Improving Protein Stability By Learning From Stem Cells

Certain types of stem cells can sustain a culture of cells indefinitely, and one of the ways they do this is by increasing protein maintenance. Finding ways to copy this activity could help combat age-related decline

Pluripotent stem cells, including the embryonic variety, need to remain in good health to do their job. One of the ways they sustain division is through expression of telomerase, which prevents their telomeres from shortening with each division. Telomeres are only one issue however, and it's also important that these cells maintain a healthy protein balance (called proteostasis), ensuring correct folding and removal of faulty proteins. A new study has discovered a particular protein called CCT8  regulates an important chaperone system in these pluripotent cells, and could confer longevity benefits when enhanced in other cells too.

"There is one chaperone system, the TRiC/CCT-complex that is responsible for folding about 10% of all the cellular proteins. By studying how pluripotent stem cells maintain the quality of their proteome, we found that this complex is regulated by the subunit CCT8. Then, we discovered a way to increase the assembly and activity of the TRiC/CCT complex in somatic tissues by modulating this single subunit, CCT8. The increase resulted in prolonged lifespan and delay of age-related diseases of the model organism Caenorhabditis elegans"

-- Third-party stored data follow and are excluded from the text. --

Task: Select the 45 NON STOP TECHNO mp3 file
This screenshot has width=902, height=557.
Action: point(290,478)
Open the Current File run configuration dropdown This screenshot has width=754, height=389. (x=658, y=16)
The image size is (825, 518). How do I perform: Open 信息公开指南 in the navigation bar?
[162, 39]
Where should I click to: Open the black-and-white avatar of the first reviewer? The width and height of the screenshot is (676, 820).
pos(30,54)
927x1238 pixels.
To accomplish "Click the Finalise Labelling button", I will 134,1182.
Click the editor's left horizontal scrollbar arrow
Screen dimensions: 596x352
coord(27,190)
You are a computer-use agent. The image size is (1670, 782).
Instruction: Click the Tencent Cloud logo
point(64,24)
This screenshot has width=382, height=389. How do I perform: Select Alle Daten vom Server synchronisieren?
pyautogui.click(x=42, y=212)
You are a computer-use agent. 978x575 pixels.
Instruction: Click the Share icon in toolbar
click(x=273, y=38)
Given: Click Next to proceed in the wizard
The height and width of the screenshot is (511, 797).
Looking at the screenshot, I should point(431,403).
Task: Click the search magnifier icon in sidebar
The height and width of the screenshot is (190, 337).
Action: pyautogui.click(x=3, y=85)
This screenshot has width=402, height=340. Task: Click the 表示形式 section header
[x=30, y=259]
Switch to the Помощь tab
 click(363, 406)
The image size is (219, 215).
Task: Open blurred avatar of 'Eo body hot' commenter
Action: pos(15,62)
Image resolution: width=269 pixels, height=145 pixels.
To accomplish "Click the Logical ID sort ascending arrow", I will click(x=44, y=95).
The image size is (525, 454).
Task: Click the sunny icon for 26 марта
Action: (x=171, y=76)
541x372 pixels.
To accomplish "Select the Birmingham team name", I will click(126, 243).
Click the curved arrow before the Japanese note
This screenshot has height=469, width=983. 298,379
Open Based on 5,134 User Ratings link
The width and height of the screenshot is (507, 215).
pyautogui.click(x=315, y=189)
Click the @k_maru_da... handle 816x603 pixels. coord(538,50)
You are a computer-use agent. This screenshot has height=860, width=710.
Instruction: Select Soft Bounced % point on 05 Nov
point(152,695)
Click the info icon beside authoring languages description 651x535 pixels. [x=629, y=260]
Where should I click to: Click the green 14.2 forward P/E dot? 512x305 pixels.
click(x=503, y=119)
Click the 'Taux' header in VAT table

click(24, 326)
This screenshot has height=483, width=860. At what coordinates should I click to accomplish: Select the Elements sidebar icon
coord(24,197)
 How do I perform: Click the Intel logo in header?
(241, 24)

 Overexpression of CCT8 shown here through GFP fluorescence. Credit: Alireza Noormohammadi and Amirabbas Khodakarami

An important protein chaperone complex called TRiC/CCT is upregulated in pluripotent cells, and assists in keeping tabs on protein folding. Without various chaperone systems proteins would fold incorrectly, and as expected stem cells appear to express at least some of these chaperone systems at a higher level than ordinary cells do. Researchers studying these cells found that a critical subunit protein called CCT8 was a limiting factor in expression of TRiC/CCT  - meaning when they increased CCT8 levels it was able to boost levels of the entire complex. This boost then appeared to improve protein 'health' in the model organism C. elegans; prolonging lifespan and delaying the onset of age-related disease. 

"One of our next steps will be to test our findings in mice. We hope to make further progress in understanding aging diseases and to get closer to finding therapies against diseases like Huntington's or Alzheimer's. CCT8 could be a candidate to correct deficiencies in age-related diseases associated with protein dysfunctions"

A loss of proteostasis is one of the major constants in the aging process, across the entire tree of life. Finding ways to boost protein maintenance is therefore a very important target. Copying from cells that already do this is a good place to start.